1977 : Un premier arrêté limite l'utilisation de l'amiante (interdiction de flocage dans les locaux d'habitation) et liste les travaux nécessitant une surveillance médicale. Par ailleurs, un décret limite les concentrations d'amiante admissibles au poste de travail à 2.000 fibres d'amiante par litre d'air sur 8 heures.
1988 : un décret interdit l'utilisation de la crocidolite (catégorie d'amiante dont les fibres sont en forme de croix). Ce texte établit une liste de produits contenant de l'amiante interdits à la vente, et oblige à étiqueter les produits en contenant.

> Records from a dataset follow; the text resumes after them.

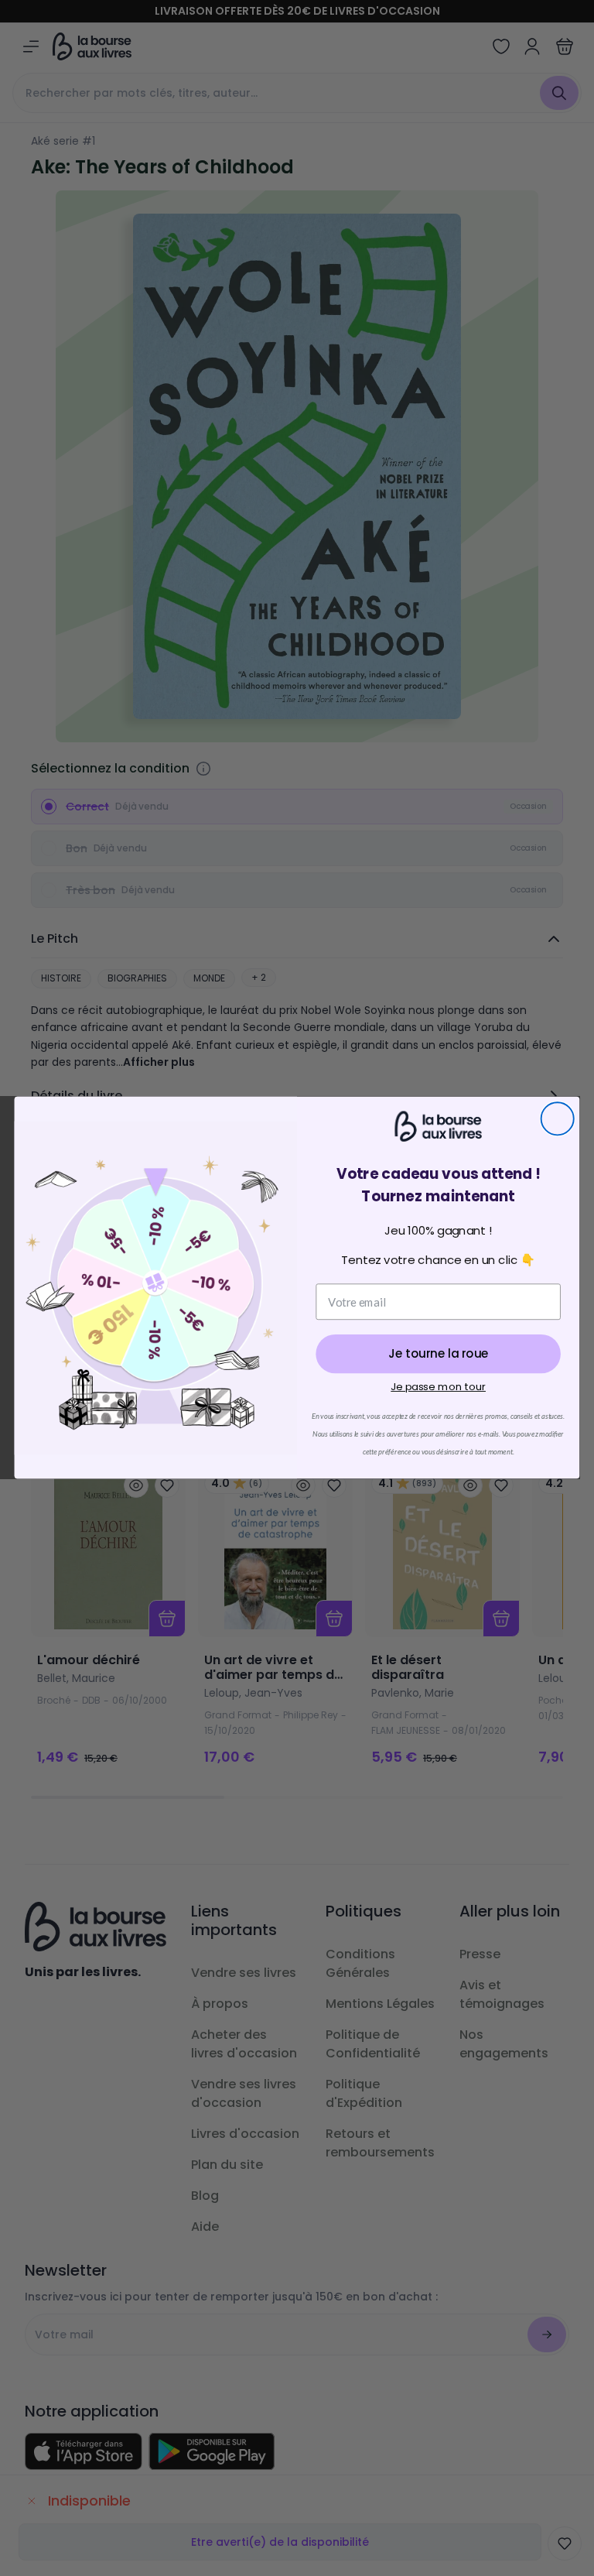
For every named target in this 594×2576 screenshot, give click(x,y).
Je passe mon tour (438, 1387)
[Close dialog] (557, 1119)
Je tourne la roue (438, 1354)
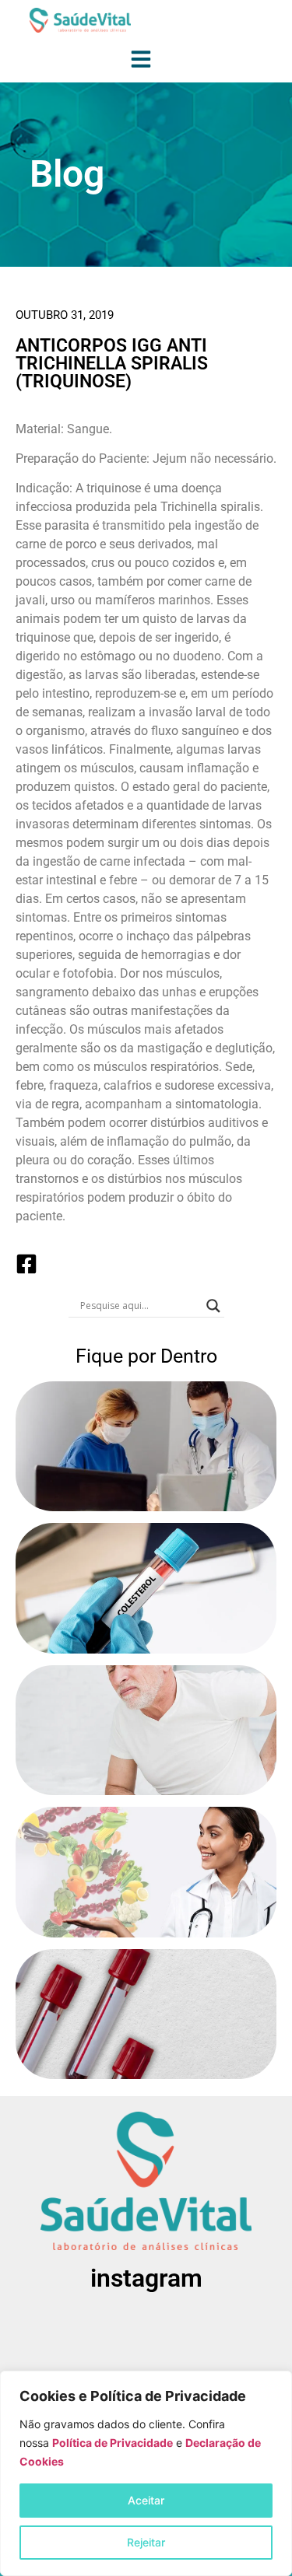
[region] (146, 2473)
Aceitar (146, 2500)
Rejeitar (146, 2542)
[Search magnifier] (213, 1306)
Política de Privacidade (112, 2442)
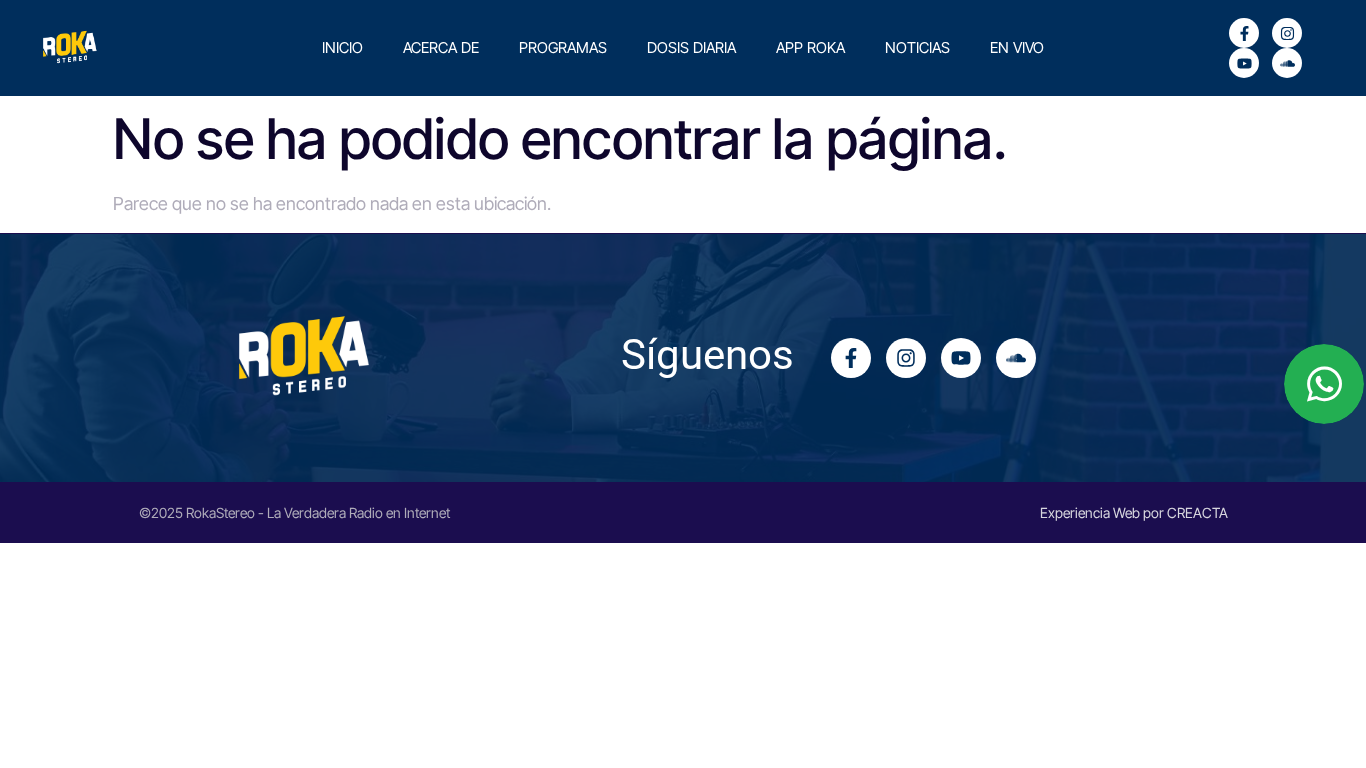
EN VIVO (1017, 47)
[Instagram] (1287, 33)
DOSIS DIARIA (691, 47)
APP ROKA (810, 47)
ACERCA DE (441, 47)
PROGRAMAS (563, 47)
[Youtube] (1244, 63)
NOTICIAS (917, 47)
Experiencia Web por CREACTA (1134, 512)
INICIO (342, 47)
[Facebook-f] (1244, 33)
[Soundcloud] (1287, 63)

1995 : Un diagnostic portant sur les flocages est fait à Jussieu par un bureau d'étude à la suite duquel des mesures d'urgence sont adoptées et mises en place par les universités. Un plan de retrait de ces flocages est envisagé, puis c'est le retrait total de l'amiante qui sera décidé.
1997 : Un décret promulgue une interdiction totale de fabriquer, importer ou créer tous les matériaux amiantifères.
2004 : Sur le seul campus de Jussieu, on dénombre 110 cas avérés de maladies professionnelles liées à l'amiante et cinq décès par cancer (mésothéliome) d'enseignants et de chercheurs ayant travaillé sur le site.